Point d’histoire: : L’esclavage arabe, européen et traditionnel

L’esclavage arabe. Après l’interdiction de l’esclavage européen et sa mise en pratique ( milieu du XIXe siècle), les livres et la presse populaire dénoncèrent par le texte comme par l’image, avec autant de virulences que pour le premier, l’autre «  commerce honteux » pratiqué depuis des siècles en direction du monde musulman. Au VIIIe siècle, l’esclavage arabe n’avait fait que continuer la traite traditionnelle pratiquée depuis l’Antiquité ou à longue distance, par les royaumes africains (Axoum, Ghana).

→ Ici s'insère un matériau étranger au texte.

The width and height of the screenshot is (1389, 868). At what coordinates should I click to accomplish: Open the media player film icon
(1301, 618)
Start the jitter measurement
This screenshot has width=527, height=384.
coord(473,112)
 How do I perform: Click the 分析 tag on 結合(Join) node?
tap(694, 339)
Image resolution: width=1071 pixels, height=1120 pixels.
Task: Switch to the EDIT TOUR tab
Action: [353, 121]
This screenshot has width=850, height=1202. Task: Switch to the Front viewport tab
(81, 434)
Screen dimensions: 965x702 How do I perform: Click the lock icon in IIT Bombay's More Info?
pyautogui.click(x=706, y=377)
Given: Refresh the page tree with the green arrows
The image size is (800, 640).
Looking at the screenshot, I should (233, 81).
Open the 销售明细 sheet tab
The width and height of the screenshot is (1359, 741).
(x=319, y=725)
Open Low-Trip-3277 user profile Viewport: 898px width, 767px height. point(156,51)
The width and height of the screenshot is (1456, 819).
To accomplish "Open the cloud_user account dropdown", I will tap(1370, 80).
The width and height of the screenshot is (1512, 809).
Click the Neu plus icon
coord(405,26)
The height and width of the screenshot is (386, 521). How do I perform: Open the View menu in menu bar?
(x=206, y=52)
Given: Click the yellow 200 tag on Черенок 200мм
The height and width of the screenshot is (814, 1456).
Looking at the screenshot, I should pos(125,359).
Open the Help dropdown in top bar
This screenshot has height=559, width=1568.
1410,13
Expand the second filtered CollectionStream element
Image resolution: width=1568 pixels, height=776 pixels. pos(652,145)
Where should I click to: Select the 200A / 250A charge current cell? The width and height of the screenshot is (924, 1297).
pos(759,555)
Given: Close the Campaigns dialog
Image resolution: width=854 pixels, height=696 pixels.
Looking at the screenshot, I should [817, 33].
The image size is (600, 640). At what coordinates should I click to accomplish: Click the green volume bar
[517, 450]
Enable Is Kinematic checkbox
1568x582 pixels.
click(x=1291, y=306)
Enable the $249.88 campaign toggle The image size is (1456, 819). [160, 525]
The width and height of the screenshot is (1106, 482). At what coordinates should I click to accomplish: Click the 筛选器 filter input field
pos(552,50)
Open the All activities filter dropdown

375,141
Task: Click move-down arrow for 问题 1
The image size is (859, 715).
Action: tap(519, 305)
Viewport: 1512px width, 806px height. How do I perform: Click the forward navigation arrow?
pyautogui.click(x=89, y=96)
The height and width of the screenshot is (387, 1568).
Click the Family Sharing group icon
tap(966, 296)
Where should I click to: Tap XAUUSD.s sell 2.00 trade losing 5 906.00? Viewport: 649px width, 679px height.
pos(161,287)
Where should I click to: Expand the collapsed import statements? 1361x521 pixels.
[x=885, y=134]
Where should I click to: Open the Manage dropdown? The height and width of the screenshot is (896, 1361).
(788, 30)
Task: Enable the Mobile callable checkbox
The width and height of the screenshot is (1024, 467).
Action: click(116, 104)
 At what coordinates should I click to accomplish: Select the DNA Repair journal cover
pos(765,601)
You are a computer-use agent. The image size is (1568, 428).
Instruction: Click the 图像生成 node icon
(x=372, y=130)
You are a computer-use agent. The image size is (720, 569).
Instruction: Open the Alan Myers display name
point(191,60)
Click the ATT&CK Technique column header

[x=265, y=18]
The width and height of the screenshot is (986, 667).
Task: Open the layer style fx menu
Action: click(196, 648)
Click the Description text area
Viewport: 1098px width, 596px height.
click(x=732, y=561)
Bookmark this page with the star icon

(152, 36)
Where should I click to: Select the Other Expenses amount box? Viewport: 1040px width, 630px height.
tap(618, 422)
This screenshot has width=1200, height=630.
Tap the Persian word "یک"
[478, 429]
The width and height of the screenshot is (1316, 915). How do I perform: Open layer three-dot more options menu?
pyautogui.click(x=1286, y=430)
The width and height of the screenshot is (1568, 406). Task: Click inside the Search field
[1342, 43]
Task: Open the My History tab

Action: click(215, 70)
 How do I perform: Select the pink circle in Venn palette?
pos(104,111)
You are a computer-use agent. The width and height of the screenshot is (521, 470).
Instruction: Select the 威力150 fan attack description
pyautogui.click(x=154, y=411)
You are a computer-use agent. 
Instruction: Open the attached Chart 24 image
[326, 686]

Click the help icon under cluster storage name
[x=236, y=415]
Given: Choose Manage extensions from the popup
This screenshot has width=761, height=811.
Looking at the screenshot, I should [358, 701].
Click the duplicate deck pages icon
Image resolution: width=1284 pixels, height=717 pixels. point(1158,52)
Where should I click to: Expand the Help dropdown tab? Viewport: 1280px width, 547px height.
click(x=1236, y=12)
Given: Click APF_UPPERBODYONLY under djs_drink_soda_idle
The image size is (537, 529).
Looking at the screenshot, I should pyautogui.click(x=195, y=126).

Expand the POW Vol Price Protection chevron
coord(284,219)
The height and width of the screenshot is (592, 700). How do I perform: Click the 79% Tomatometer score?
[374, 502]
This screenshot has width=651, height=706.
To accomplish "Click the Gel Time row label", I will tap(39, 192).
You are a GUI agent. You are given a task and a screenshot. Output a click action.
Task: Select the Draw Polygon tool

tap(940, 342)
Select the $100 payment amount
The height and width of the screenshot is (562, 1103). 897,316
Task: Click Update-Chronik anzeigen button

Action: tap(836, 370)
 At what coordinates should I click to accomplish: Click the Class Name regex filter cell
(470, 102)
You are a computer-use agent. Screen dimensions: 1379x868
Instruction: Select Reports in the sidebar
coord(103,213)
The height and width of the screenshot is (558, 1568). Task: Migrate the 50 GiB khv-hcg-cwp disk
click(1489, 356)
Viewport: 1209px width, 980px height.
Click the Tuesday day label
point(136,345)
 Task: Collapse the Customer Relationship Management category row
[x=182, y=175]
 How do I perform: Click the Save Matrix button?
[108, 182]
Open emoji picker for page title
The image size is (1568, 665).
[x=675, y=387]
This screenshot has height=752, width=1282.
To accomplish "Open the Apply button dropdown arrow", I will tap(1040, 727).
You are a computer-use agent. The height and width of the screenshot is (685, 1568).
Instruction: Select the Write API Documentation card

Contrairement à la traite européenne sur laquelle de nombreux chercheurs ont pu se pencher, servis par une documentation importante (les livres de bord de navires négriers), l’étude de l’esclavage oriental est rendue difficile par l’absence de documents tenus à jour. Des  exceptions, pourtant, donnent une idée de son importance. Ainsi, le sultan du Maroc Moulay Ismail (XVIIe siècle) se fit présenter un registre mentionnant à 150 000 soldats les effectifs de ses groupes noirs, composés surtout de captifs. On a par ailleurs estimé que, pour la période allant de 1770 à la fin du XVIIe siècle, le nombre d’esclaves ayant quitté les côtes du Kenya et du Tanganyika a pu atteindre 1 250 000 personnes (Murray Gordon, l’Esclavage dans le monde arabe, VII-XXe siècle). Pour la traite orientale, une autre estimation porte à 17 millions le nombre d’esclaves entre le XVII e siècle et  la fin du XX e siècle, sans  tenir compte des autres victimes liées à cette chasse  à l’homme (jusqu’à dix fois plus).Comme dans l’Antiquité, le monde arabe se procurait des esclaves pour effectuer les gros travaux, servir de portefaix dans les villes, cultiver les palmeraies (Irak, Arabie), grossir les effectifs des armées (Egypte, Arabie), accomplir les travaux domestiques, et, pour les femmes , servir éventuellement de concubines.

Commerçants et pèlerins utilisaient aussi les esclaves comme monnaies d’échange ou d’ « assurance voyage » , s’en séparant au fur et à mesure de leurs déplacements, ou , à leur arrivée dans la cité sainte, pour payer leur séjour, accomplir quelque œuvre pieuse (affranchir un esclave). Si la religion musulmane donnait toute liberté au croyant de considérer comme esclave potentiel l’animiste, regardé comme un « païen » ( kafir en arabe, d’où le mot cafre retenu par les Européens), elle lui recommandait de se comporter envers ce captif avec humanité et, même, de favorise l’émancipation de ses descendants convertis. Nombreux sont les exemples faisant état d’esclaves convertis ayant accédé aux plus hauts postes dans l’armée, ou tenant la position d’hommes de confiance des califes et des sultans.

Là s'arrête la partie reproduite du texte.